Abstract It is well known that pancreatic digestive proteins are synthesized on ribosomes attached to endoplasmic reticulum and that nascent proteins are transported through membranes of the endoplasmic reticulum into intracisternal spaces and thence into Golgi apparatus where condensation and encapsulation occur. Digestive proteins are stored in zymogen granules and secreted into pancreatic ductules after a secretory stimulus. This study was designed to examine effects of certain drugs on pancreatic protein synthesis, intracellular transport, and secretion. For these studies, pooled rat pancreatic slices were pulse-labeled with L-phenylalanine- 14 C and migration of the 14 C-labeled proteins studied by chase incubation for 15, 30, 60, and 120 min.
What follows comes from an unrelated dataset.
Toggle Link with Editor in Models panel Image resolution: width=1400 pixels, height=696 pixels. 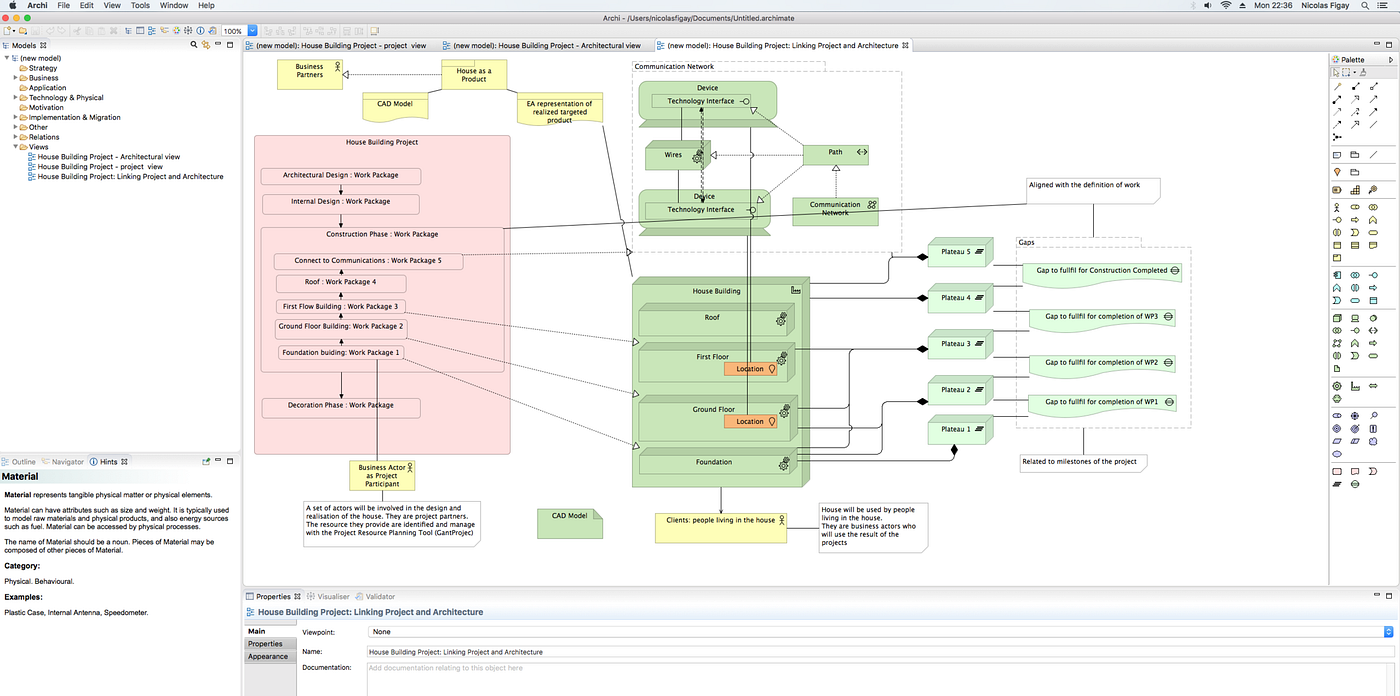206,45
After in vitro incubation, subcellular particles were isolated by density gradient centrifugation and specific activity of radioactive-labeled proteins determined in subcellular fractions. These studies indicate that bethanechol chloride did not alter the rate of transport of synthesized proteins from ribosomes into zymogen granules but increased the rate of secretion of proteins from zymogen granules into medium. Tetracycline and amphotericin B impaired transport of labeled proteins from microsomes to zymogen granules as well as secretion of labeled proteins from zymogen granules into medium. Puromycin did not alter either rate of transport of labeled proteins or secretion of labeled proteins into medium. Lidocaine increased appearance of unlabeled proteins into medium but significantly impaired secretion of labeled proteins. These studies provide information concerning fundamental mechanisms involved with transport, synthesis, and secretion of pancreatic digestive proteins.